**Your goal**
Return the records that follow, unchanged and complete.

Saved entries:
'''
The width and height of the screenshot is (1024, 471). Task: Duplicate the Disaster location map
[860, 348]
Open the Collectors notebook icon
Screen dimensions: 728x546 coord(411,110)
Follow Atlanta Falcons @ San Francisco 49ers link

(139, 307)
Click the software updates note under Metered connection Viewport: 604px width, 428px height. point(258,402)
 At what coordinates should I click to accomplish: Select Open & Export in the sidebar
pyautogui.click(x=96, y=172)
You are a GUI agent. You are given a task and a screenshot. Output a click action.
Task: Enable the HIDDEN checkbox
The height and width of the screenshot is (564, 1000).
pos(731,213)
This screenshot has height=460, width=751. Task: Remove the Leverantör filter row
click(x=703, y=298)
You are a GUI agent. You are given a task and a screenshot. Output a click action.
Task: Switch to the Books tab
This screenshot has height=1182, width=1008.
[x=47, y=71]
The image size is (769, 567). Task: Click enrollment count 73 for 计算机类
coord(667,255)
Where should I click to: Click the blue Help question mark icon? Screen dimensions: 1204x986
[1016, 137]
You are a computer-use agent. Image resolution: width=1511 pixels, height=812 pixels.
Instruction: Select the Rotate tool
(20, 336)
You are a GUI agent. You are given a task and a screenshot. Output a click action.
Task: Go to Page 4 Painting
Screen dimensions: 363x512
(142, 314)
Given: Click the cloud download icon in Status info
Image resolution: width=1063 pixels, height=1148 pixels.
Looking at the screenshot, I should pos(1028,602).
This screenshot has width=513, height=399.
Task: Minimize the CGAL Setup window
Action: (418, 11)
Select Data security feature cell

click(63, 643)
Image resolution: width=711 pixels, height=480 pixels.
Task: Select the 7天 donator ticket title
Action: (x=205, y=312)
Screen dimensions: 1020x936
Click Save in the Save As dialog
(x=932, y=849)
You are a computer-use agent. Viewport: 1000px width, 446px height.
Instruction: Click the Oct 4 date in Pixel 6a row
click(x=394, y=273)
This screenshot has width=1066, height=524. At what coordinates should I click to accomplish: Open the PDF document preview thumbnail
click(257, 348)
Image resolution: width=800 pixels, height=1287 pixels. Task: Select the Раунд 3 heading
'''
**Answer for the task**
The width and height of the screenshot is (1024, 471). Task: Duplicate the Disaster location map
[860, 348]
Open the Collectors notebook icon
Screen dimensions: 728x546 coord(411,110)
Follow Atlanta Falcons @ San Francisco 49ers link

(139, 307)
Click the software updates note under Metered connection Viewport: 604px width, 428px height. point(258,402)
 At what coordinates should I click to accomplish: Select Open & Export in the sidebar
pyautogui.click(x=96, y=172)
You are a GUI agent. You are given a task and a screenshot. Output a click action.
Task: Enable the HIDDEN checkbox
The height and width of the screenshot is (564, 1000).
pos(731,213)
This screenshot has height=460, width=751. Task: Remove the Leverantör filter row
click(x=703, y=298)
You are a GUI agent. You are given a task and a screenshot. Output a click action.
Task: Switch to the Books tab
This screenshot has height=1182, width=1008.
[x=47, y=71]
The image size is (769, 567). Task: Click enrollment count 73 for 计算机类
coord(667,255)
Where should I click to: Click the blue Help question mark icon? Screen dimensions: 1204x986
[1016, 137]
You are a computer-use agent. Image resolution: width=1511 pixels, height=812 pixels.
Instruction: Select the Rotate tool
(20, 336)
You are a GUI agent. You are given a task and a screenshot. Output a click action.
Task: Go to Page 4 Painting
Screen dimensions: 363x512
(142, 314)
Given: Click the cloud download icon in Status info
Image resolution: width=1063 pixels, height=1148 pixels.
Looking at the screenshot, I should pos(1028,602).
This screenshot has width=513, height=399.
Task: Minimize the CGAL Setup window
Action: (418, 11)
Select Data security feature cell

click(63, 643)
Image resolution: width=711 pixels, height=480 pixels.
Task: Select the 7天 donator ticket title
Action: (x=205, y=312)
Screen dimensions: 1020x936
Click Save in the Save As dialog
(x=932, y=849)
You are a computer-use agent. Viewport: 1000px width, 446px height.
Instruction: Click the Oct 4 date in Pixel 6a row
click(x=394, y=273)
This screenshot has width=1066, height=524. At what coordinates should I click to accomplish: Open the PDF document preview thumbnail
click(257, 348)
Image resolution: width=800 pixels, height=1287 pixels. Task: Select the Раунд 3 heading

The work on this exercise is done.